Getting to the Shortlist
The purpose of Premonition is to provide the market with transparency about the lawyers that win, and the lawyers that lose. With the worlds largest litigation database, we’re helping customers around the globe to assess lawyer performance as part of their lawyer selection process.
It is not an absolute, it’s indicative. Other factors such as lawyer availability, price, personal chemistry, etc., may affect final selection but, for the first time, you can now add performance metrics to that mix.
At the heart of the Premonition Method is the determination of an attorney’s “win rate.” Of course, what constitutes a win is often hotly debated. If you call both lawyers on a closed case, both will claim to have “won”. We consulted with a number of Lawyers and Judges asking them about the general winners and losers for various dispositions (we have over 100 types in the system). There was broad agreement that the fairest approach would be to consider judgements as a “win” for plaintiffs, dismissals as a “win” for defendants and settlements should be categorized consistent with local court rules, which generally categorize a settlement as a “dismissal.”
While the system is not perfect, it does create a “level playing field” for which reasoned judgments can be made of a group of attorneys operating in the same judicial environment. Thus, comparisons between local attorneys operating on the same types of cases in the same jurisdiction can be more “data based” and less subjective. This is the ultimate goal of Premonition. Premonition is not a “rocket science” system where we strive for 100% unarguable analysis of every case; rather its function is to spot trends and outliers. It does this very well as data is “smoothed out” over 1,000s of cases.
Every case differs in difficulty. Premonition does not asses the difficulty of a case. Attorneys often claim to “only take the toughest cases” when explaining low Win Rates. Occasionally this is true. However, our data indicates that as an overall excuse this is a false foundation as it too is “smoothed out” over a large number of cases.
It is also worth noting that in some jurisdictions such “cherry picking” is prohibited. For example, the United Kingdom has a “cab rank rule” preventing Barristers from cherry picking easy cases and the Premonition results are similar to the United States. This also supports the conclusion that even in the United States, cherry picking is not much of a factor.
Finally, while Premonition is not designed to identify the “surgeon” attorneys that only work the hardest cases, it does group cases with those of similar difficulty by using case type, sub type and parties. For example, Tax Court is notorious for its low Win Rates against the IRS, however top performing attorneys still stand out, not by their wins, but because they lose less. Cases group by court type (Appeals Court being a more rigorous black letter law venue than small claims), and by Judge where certain cases, e.g. complex business claims are assigned to certain Judges. Over time
case difficulty variations are also smoothed out over large numbers of cases and Attorneys who only take easy cases will de-select themselves when approached.

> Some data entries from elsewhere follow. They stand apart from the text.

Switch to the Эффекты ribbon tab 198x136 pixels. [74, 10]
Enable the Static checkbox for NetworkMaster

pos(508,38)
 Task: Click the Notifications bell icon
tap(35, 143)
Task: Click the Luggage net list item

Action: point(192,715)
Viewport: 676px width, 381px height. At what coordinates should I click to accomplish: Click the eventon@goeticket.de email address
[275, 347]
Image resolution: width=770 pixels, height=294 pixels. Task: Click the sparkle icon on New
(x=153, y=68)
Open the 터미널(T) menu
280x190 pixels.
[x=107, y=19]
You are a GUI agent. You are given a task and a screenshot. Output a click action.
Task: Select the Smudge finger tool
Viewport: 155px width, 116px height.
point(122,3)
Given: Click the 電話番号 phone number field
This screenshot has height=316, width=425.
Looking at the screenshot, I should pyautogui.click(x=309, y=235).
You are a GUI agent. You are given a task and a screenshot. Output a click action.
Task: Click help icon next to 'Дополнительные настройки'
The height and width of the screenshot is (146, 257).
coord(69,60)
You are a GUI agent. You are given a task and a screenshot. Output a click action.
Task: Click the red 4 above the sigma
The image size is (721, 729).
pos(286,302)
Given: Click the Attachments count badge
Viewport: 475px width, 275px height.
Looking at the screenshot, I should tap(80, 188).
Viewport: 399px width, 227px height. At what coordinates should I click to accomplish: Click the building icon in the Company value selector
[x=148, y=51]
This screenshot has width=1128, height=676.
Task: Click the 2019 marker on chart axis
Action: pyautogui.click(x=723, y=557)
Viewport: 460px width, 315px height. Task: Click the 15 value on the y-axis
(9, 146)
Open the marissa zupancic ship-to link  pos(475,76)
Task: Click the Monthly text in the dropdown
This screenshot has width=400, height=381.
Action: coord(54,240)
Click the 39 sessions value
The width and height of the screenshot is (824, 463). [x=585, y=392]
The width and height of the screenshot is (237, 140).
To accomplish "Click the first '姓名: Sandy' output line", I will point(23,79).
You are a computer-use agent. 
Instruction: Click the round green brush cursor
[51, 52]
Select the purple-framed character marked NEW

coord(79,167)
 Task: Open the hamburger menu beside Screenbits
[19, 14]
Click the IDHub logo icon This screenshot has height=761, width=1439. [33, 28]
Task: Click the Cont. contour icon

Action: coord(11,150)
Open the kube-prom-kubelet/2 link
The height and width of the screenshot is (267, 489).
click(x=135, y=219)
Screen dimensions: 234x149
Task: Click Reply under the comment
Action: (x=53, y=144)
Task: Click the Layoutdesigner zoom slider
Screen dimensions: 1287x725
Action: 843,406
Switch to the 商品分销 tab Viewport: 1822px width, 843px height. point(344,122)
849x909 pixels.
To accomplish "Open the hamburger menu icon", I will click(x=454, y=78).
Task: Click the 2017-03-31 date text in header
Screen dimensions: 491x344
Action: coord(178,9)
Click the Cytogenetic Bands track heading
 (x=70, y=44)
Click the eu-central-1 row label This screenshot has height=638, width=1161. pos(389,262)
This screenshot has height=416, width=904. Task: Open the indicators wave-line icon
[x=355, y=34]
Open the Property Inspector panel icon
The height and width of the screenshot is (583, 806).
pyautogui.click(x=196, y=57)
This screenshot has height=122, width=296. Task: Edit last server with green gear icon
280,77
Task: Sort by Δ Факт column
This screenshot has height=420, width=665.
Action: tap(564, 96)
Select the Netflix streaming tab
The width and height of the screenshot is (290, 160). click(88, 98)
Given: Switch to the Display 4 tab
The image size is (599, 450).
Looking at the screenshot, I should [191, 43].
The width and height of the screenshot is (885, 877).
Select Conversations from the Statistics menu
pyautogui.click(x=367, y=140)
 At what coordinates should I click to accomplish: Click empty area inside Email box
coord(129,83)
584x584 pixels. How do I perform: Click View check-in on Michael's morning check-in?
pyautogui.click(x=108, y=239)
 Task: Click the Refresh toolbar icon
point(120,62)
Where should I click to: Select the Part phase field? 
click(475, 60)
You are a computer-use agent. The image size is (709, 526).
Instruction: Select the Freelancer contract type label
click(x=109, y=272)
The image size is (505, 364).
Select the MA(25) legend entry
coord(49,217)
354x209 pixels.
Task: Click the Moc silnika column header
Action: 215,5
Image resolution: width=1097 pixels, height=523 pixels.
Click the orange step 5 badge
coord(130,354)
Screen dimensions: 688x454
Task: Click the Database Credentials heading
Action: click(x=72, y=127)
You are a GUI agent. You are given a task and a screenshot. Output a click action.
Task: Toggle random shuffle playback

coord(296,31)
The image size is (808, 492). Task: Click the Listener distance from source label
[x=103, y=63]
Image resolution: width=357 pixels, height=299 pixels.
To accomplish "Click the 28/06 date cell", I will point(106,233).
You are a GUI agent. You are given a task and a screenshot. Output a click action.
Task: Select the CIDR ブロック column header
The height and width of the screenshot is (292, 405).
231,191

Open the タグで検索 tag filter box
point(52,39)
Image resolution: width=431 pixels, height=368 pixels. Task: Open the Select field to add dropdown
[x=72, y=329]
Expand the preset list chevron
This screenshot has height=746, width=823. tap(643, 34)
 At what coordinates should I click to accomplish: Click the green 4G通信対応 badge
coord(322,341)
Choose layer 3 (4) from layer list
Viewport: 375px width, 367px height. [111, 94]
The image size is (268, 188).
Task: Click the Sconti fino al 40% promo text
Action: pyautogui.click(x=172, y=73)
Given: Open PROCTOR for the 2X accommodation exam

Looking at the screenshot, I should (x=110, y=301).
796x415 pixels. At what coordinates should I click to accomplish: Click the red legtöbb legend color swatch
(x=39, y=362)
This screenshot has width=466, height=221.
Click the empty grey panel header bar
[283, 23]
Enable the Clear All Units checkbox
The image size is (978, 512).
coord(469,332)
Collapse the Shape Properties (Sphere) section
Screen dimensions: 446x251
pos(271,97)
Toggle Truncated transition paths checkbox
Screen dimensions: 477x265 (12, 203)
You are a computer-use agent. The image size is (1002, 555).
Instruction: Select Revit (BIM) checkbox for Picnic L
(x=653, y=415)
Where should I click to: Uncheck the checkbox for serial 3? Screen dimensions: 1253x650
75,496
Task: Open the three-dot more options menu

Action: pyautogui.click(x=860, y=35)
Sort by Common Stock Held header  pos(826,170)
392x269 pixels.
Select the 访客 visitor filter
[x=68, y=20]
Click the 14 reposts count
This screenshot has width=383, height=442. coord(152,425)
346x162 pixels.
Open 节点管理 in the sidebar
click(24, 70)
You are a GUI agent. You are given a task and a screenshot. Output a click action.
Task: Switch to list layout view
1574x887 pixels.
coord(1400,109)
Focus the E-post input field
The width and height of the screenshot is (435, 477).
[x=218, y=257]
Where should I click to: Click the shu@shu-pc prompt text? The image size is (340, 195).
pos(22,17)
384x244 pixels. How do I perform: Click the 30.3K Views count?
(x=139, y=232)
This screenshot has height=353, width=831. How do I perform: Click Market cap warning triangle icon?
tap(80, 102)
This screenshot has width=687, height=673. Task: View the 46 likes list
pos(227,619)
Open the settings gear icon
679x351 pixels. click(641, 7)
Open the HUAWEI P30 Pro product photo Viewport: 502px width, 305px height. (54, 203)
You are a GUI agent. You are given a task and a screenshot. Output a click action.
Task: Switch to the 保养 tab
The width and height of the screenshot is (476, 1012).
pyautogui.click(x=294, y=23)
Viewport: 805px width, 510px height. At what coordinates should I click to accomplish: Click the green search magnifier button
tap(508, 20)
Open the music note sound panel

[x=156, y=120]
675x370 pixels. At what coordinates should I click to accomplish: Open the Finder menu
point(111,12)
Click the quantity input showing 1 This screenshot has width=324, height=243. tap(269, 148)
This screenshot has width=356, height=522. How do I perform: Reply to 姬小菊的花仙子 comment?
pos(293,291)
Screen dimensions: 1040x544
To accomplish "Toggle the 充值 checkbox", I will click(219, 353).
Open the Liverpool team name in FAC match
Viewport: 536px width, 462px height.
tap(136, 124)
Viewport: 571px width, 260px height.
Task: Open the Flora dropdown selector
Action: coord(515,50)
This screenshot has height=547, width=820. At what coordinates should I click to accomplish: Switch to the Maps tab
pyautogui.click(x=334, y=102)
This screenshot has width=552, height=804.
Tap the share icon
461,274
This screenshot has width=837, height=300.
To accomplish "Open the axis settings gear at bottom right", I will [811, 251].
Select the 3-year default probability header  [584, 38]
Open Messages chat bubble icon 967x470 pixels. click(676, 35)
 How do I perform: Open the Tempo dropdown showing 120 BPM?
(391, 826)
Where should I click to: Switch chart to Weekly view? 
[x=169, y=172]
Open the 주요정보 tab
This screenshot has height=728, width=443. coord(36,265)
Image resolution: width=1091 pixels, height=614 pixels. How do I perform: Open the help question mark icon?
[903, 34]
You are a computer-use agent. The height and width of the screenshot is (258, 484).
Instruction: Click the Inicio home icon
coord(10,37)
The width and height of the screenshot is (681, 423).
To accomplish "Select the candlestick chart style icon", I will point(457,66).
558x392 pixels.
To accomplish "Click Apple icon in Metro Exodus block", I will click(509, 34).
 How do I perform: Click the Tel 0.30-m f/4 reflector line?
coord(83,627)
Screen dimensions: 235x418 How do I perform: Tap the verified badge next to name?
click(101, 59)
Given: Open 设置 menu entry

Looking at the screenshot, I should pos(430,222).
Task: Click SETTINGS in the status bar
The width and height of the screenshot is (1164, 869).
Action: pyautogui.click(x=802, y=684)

Multiple Attorney and Firm Only Cases
Premonition looks at the first listed attorney for each side and ignores the others. This not only makes using the system easier to use but it also recognizes the practical reality that the lead attorney usually has the greatest impact on the result. In courts where the individual attorney names per party are not identified specifically, Premonition uses an algorithm to predict which individual attorney likely represents which party, then selects the 1st one for each side to analyze. However, co-counsel can be analyzed if specifically requested by the client.
Gender and Diversity
Premonition matches names to census data and calculates the likely gender and race based on first and last names. We find that at scale Premonition’s accuracy approaches that of the census itself.
Overall data accuracy
Premonition data cannot be more reliable than the public record.